Bom - 1) in de krijgsk., in het algemeen een zwaar projectiel, dat op betrekkelijk korten afstand onder grooten invalshoek wordt geworpen (zie BOMMENWERPER). Bij vroegere gladde mortieren hadden de bommen een overeenkomstige inrichting als de toenmalige ronde granaten. Moderne bommen bestaan meermalen uit zeer zware projectielen met sterke brisante springladingen en voorzien van een steel, die in den loop van den vuurmond past, zoodat het projectiel tegen de monding rust; over handbommen zie bij HANDGRANAAT.—.

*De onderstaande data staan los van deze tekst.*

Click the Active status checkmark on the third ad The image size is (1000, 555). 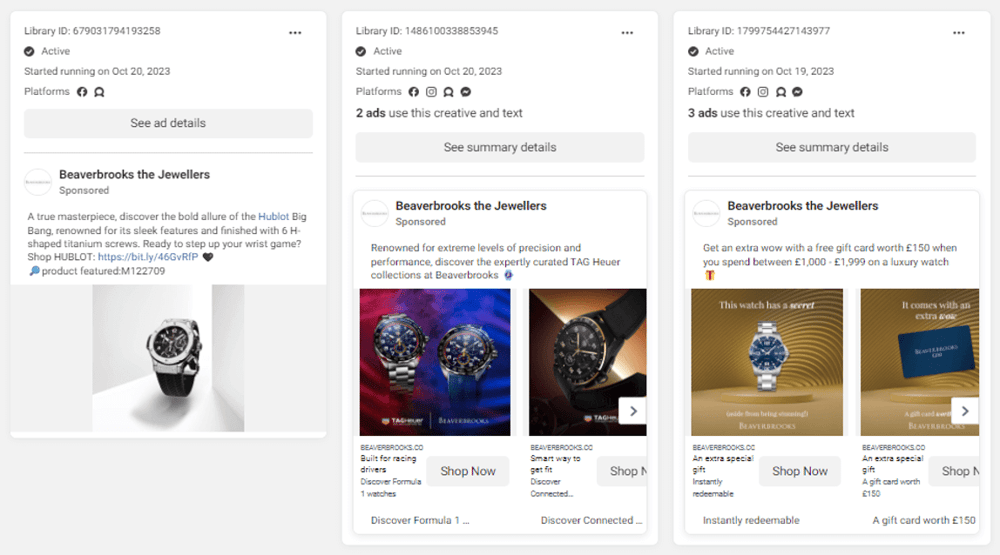[693, 51]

2) Vulkanische bommen heeten de grovere losse uitwerpselen der vulkanen; zij zijn zoo groot als een vuist, als een hoofd of grooter en plat, langgerekt of gedraaid van vorm. Niet zelden hebben zij een glanzende, glasachtige, langs scheuren opengebarsten korst, die ontstaan is tengevolge van de plotselinge afkoeling bij het uitslingeren van de toen nog vloeibare bom uit den vulkaan: broodkorstbommen.
3) platboomd, breed visschersvaartuig, vooral gebruikt bij de haringvisscherij. Heeft twee zwaarden.